You have the right to request a copy of your personal data, to rectify inaccurate data or complete it if it is incomplete, or delete it when it is no longer necessary for the purposes for which it was collected.

You also have the right to limit the processing of your personal data and to obtain your personal data in a structured and readable format.

You can oppose the processing of your personal data in some circumstances (particularly when we do not have to process them to comply with a contractual requirement or other legal requirement, or when the purpose of processing is direct marketing).

When you have given us your consent, you may withdraw it at any time. At that time we will stop processing your data or, where appropriate, stop doing so for that specific purpose. If you decide to withdraw your consent, this will not affect any processing that has taken place while your consent was in force.

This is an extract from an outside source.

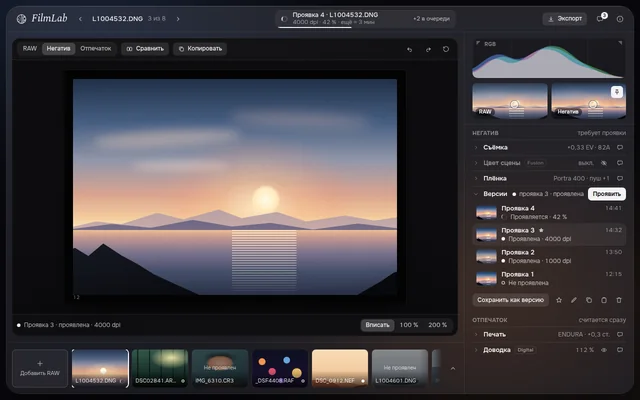
Task: Open comment icon on Плёнка row
Action: click(620, 178)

These rights may be limited; for example if to fulfill your request we would have to reveal data about another person, or if you ask us to delete some records that we are obliged to maintain for a legal obligation or legitimate interest, such as the exercise of defense against claims. Or even in those cases where the right to freedom of expression and information must prevail.

You can contact us by any of the means indicated in the Data Controller section of this privacy policy, providing a copy of a document that proves your identity (usually the DNI). The most convenient way to exercise your rights is by accessing our RIGHTS PORTAL: https://www.adelopd.com/portalderechos/fisio-fit.

Another of your rights is not to be subject to a decision based solely on automated processing, including profiling that produces legal effects or affects you.

In the face of any violation of your rights, such as, for example, that we have not attended to your request, you have the right to file a complaint with the Control Authority in matters of data protection. This can be that of your country (if you live outside Spain) or the Spanish Data Protection Agency (if you live in Spain).

Links to third-party websites.

Our website may, on some occasions, contain links to other websites. It is your responsibility to make sure you read the data protection policy and legal conditions that apply to each site.

Third party data.

If you provide us with third party data, you assume the responsibility of informing them in advance as established in article 14 of the GDPR.